Facebook is considering making it harder to find anti-vaccine content in its search results and excluding organizations pushing anti-vaccine messages from groups it recommends to users after a lawmaker suggested those kinds of steps, according to a person familiar with the company’s possible response.
Facebook is aware of the potential danger of the so-called anti-vax movement, and the person familiar with the company’s plans said the company appreciated U.S. Rep. Adam Schiff backing vaccinations.
A company representative declined to speak on the record about possible anti-vax policies but said Facebook is working to curb the spread of “health-related misinformation.”
“We’ve taken steps to reduce the distribution of health-related misinformation on Facebook, but we know we have more to do,” the representative said. “We’re currently working on additional changes that we’ll be announcing soon.”
Platforms operated by the Menlo Park, Calif.-based social media giant and search-engine provider Google have displayed and sometimes recommended posts and sites that discourage parents from obtaining immunization shots for their children, which many say increase the threat posed by highly infectious but preventable diseases.
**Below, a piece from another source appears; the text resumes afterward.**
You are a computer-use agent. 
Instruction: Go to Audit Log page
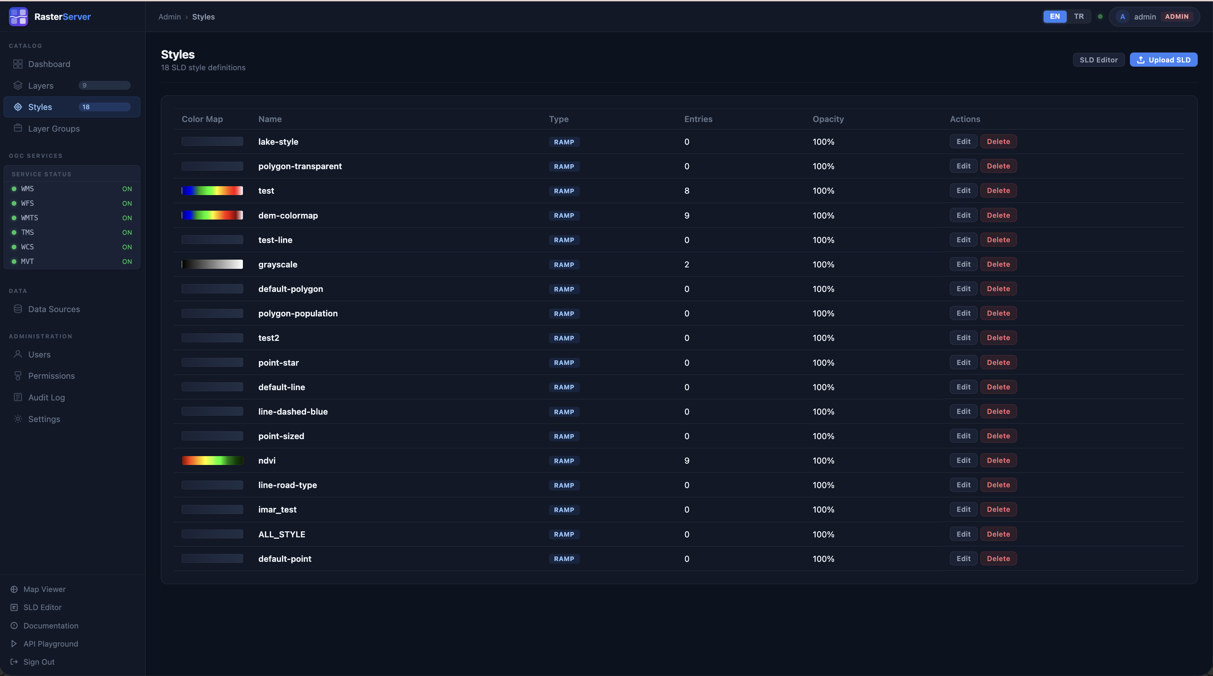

Last week, Schiff wrote to both companies to suggest that they make it harder for people to see those posts.
Doctors and scientists “are in overwhelming consensus that vaccines are both effective and safe,” wrote Schiff, whose party wields increased power after regaining control of the House of Representatives in November’s mid-term elections.
Schiff asked both companies what steps they are taking to “prevent anti-vaccine videos or information from being recommended to users, either algorithmically or as a suggested search result.”
There’s no evidence to back up the anti-vaccine movement’s claims that the shots can cause birth defects and debilitating conditions, he added, “and the dissemination of unfounded and debunked theories about the dangers of vaccinations pose a great risk to public health.”
Schiff’s suggestion that social media and search engines are encouraging high-risk behavior illustrates the growing concern from both major U.S. political parties about the potential misuse of tech-based services that reach billions of people, but lack the vetting provided in the past by news media and other publishers and broadcasters.
U.S. intelligence agencies, for instance, chided Silicon Valley for failing to detect and prevent posts from foreign intelligence agencies intended to sway voters in the 2016 presidential election. Republican lawmakers have argued since that efforts to fight such influence campaigns have included willful suppression of conservative views, a claim their executives have denied.
Promoting the anti-vaccine movement, meanwhile, may pose an even more tangible and immediate risk, while threatening a far broader segment of the population than the people who opt out of immunization, the Centers for Disease Control and Prevention warned in 2017.
Diseases largely eradicated by vaccines — such as measles, which caused the deaths of hundreds of Americans a year, and rubella, which killed 15,000 U.S. residents in 1921 — can return without proper prevention measures, the agency said.
Japan’s experience with whooping cough is just one example. In 1974, when about 80 percent of the country’s children were vaccinated for the disease, there were only 393 cases and no deaths, the CDC said. After vaccination rates dwindled to 10 percent, just five years later, more than 13,000 people contracted whooping cough, 41 of whom died.
According to the World Health Organization, the reluctance or refusal to obtain vaccinations despite their availability is one of the top threats to global health in 2019, Schiff wrote.
“There is strong evidence to suggest that at least part of the source of this trend is the degree to which medically inaccurate information about vaccines surface on the websites where many Americans get their information,” he wrote. “The algorithms which power these services are not designed to distinguish quality information from misinformation or misleading information, and the consequences of that are particularly troubling for public health issues.”
In late January, Washington Gov. Jay Inslee declared a state of emergency after 26 cases of measles in the state, a move that allowed officials to request additional medical resources from other states.
Those cases signal the “resurgence of a potentially fatal disease that was effectively eliminated from the United States decades ago by vaccines,” Schiff said.
Google didn’t return a message seeking comment on Thursday.